▼▼▼

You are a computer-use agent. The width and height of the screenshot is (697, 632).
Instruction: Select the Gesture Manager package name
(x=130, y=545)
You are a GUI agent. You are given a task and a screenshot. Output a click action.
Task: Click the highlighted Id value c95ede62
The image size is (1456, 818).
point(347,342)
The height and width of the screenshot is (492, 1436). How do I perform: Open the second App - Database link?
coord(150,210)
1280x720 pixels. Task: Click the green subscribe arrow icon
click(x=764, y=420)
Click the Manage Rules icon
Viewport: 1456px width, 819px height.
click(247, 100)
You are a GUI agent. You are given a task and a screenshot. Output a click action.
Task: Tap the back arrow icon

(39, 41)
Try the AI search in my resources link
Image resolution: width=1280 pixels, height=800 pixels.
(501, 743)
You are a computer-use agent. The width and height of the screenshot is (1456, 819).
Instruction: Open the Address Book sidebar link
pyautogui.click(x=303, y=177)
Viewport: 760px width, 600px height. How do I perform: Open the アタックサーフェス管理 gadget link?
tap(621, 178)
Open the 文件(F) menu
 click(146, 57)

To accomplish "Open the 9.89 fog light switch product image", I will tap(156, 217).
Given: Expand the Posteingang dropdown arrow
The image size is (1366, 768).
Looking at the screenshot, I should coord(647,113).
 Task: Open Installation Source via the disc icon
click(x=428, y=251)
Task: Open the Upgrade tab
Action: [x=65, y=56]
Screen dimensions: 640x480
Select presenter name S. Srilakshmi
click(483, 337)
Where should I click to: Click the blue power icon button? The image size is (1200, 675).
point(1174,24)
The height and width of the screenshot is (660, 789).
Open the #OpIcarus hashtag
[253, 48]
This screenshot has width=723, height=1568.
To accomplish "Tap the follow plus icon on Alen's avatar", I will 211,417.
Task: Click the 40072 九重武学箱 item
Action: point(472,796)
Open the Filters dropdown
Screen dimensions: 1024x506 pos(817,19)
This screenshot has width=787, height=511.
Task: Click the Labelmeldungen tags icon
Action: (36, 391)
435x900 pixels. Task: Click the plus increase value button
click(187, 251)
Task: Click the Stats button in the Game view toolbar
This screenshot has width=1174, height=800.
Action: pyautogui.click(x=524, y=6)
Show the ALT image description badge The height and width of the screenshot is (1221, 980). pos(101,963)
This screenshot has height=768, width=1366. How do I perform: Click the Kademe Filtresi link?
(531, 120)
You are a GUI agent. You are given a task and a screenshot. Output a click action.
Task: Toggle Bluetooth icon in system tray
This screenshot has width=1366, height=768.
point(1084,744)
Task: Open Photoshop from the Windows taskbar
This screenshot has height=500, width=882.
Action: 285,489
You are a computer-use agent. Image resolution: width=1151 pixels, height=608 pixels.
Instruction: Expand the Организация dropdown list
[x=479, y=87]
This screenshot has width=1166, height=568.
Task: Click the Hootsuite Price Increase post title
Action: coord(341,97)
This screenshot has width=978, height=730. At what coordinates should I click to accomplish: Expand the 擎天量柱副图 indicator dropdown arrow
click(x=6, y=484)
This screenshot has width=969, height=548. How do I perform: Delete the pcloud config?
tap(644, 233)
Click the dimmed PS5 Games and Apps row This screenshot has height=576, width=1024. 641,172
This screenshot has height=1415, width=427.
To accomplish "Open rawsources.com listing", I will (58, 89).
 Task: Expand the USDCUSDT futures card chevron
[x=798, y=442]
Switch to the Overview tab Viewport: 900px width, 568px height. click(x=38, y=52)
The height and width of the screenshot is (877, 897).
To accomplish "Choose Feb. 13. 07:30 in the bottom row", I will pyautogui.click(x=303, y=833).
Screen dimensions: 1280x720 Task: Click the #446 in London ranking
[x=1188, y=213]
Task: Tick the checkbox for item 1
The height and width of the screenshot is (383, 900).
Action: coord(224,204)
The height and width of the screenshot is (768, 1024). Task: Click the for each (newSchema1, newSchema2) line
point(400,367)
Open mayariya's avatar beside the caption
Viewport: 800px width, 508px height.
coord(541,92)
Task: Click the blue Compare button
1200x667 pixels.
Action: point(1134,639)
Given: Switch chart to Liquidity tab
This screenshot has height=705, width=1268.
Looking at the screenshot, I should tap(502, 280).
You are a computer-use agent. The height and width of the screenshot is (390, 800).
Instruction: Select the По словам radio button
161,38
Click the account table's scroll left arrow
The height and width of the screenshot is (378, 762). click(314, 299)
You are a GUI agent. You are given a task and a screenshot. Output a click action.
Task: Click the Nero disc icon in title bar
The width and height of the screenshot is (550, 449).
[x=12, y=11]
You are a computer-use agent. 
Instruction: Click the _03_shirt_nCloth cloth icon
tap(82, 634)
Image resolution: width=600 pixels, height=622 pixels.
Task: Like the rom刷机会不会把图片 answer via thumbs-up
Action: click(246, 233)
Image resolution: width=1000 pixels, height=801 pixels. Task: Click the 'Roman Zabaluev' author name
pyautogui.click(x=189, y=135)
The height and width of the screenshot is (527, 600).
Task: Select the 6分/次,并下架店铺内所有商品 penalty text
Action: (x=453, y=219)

▲▲▲

- **Work request**
Everything from the line with "Task: Open Photoshop from the Windows taskbar" through the line with "You are a computer-use agent. Image" should be written out exactly as it appears above, end lines included, and nothing outside that range.

- **Result of the exercise**
Task: Open Photoshop from the Windows taskbar
This screenshot has height=500, width=882.
Action: 285,489
You are a computer-use agent. Image resolution: width=1151 pixels, height=608 pixels.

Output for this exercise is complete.